The Athletics are the victims to the Mariners’ late-season push. They got swept by them in late August and are now wondering what went wrong. I anticipated this fall because of their putrid performance against good teams and their roster composition, but it still feels weird. Just under a month ago, the Athletics had a four-game lead over the New York Yankees and held the top wild card spot. Now, they are 3.5 games behind the Yankees and got passed up by four other teams.
Collapses like this are monumental and usually lead to major overhauls, not just to the roster, but to the coaching staff and management. Despite the pessimism I have for this team, it’s not the end of the world, yet. Their final 13 games of the season are against the Mariners and Astros. They essentially control their destiny until the very end.
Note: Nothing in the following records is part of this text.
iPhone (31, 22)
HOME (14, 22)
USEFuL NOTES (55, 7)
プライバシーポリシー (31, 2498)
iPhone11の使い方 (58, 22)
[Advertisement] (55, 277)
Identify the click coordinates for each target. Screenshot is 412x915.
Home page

To not be completely negative towards the Athletics, I want to spotlight Starling Marte again. His bat has stayed consistent from Miami, but his speed on the bases has made an even bigger impact. Despite only playing in Oakland for 33 games, he has already stolen 20 bases and has yet to be caught. With his 20th steal on Aug. 28, he made history, as he became the only player in MLB history to steal 20 bases in both the American and National League in the same season. Before Marte arrived, the Athletics ranked 16th in the league in stolen bases, now they’ve jumped to fifth with 79 stolen bases.
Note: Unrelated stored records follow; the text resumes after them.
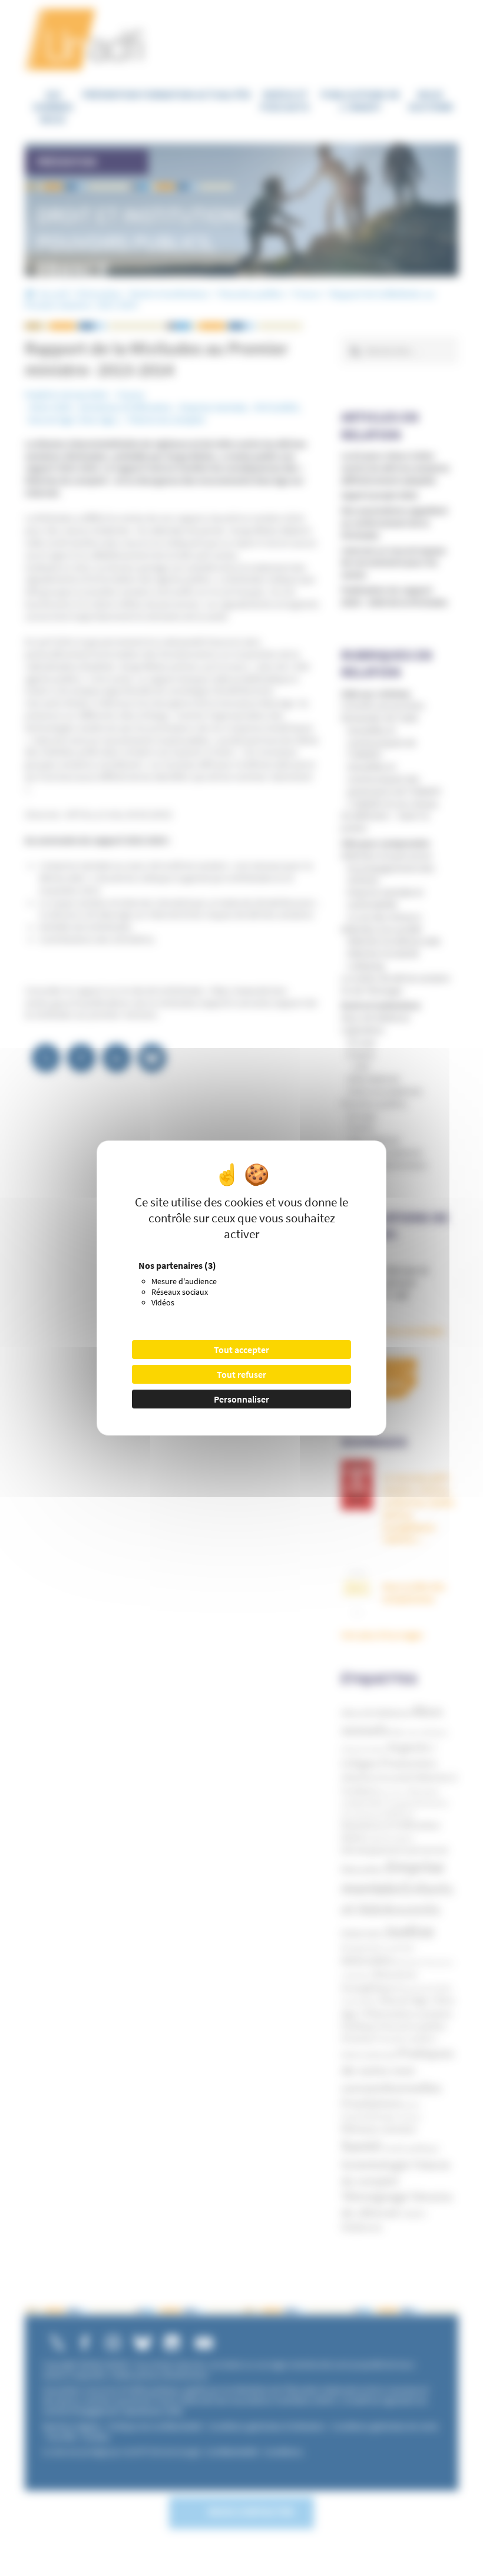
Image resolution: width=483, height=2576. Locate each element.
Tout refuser (241, 1374)
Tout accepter (241, 1349)
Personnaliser (241, 1399)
#Athletics Starling Marte is the first payer in MLB history to steal at least 20 bases in two different leagues during the same season.— Ryan M. Spaeder (@theaceofspaeder) August 30, 2021
It feels like the Astros have just been treading water recently. They haven’t been horrible, but they haven’t been amazing either. In the month of August, they went 14-13. Their 51.9 winning percentage was the lowest for any month this season, and it’s a stark contrast to their 67 and 66 winning percentages in June and July.
The weirdest thing is that Houston’s schedule in August wasn’t even difficult. Only eight of their 27 games were against playoff/playoff contending teams and, there was a 13-game stretch where they played the Twins, Rockies, Angels and Royals. I think Houston is talented to coast their way to a division crown, but they need to hit another gear come October if they want to win it all.
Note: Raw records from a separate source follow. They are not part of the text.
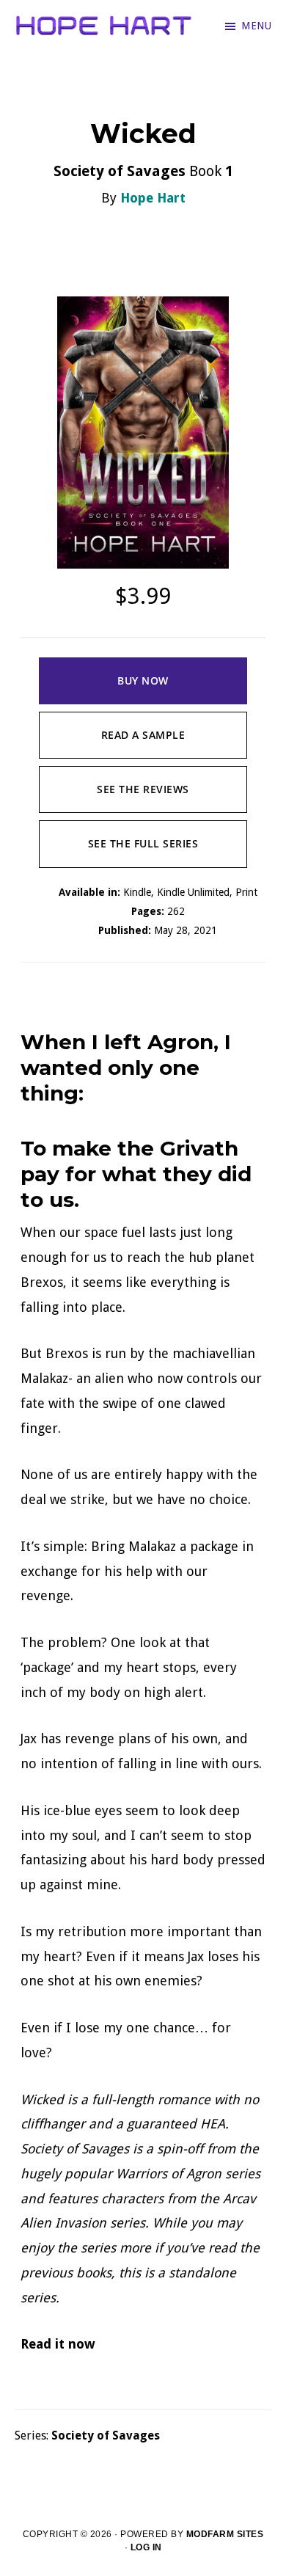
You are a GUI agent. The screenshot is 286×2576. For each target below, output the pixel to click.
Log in (146, 2547)
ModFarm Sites (225, 2534)
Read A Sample (143, 735)
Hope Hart (153, 197)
In a season full of despair and disappointment, last week should be considered a success for the Angels. They got to play spoiler to the New York Yankees, which the baseball world always enjoys. Even though they split their four-game series against Rangers, Shohei Ohtani pitched a gem in their first win, throwing seven strong innings, striking out eight and only surrendering two runs. The next game, 23-year-old José Suarez threw his first career complete game while only allowing one run. Plus, they at worst will split their upcoming series against the San Diego Padres, taking the first of their two-game series.
Congratulations Texas Rangers! You now join the Baltimore Orioles and the Arizona Diamondbacks on the list of teams officially eliminated in the playoffs. It has been a longtime coming, but now it’s a matter of formality. On Sept. 2, the Boston Red Sox beat the Tampa Bay Rays 4-0, making them the fifth AL team with 77 wins and officially eliminating the Rangers. It was a long season and might be the beginning of multiple horrible seasons for the Rangers in the immediate future.
I don’t want to dunk on the Rangers too much, so I’ll shout out Glenn Otto, one of the players acquired in the Joey Gallo deal back in July. Otto made his MLB debut on Aug. 27, where he pitched five innings, striking out seven while giving up zero runs. His second start against the Angels on Sept. 3 wasn’t as spectacular but he still only allowed two earned runs in 4.2 innings pitched. Otto might be the first piece to rebuilding a pitching staff that is depleted and lacking in young talent outside of Jack Leiter.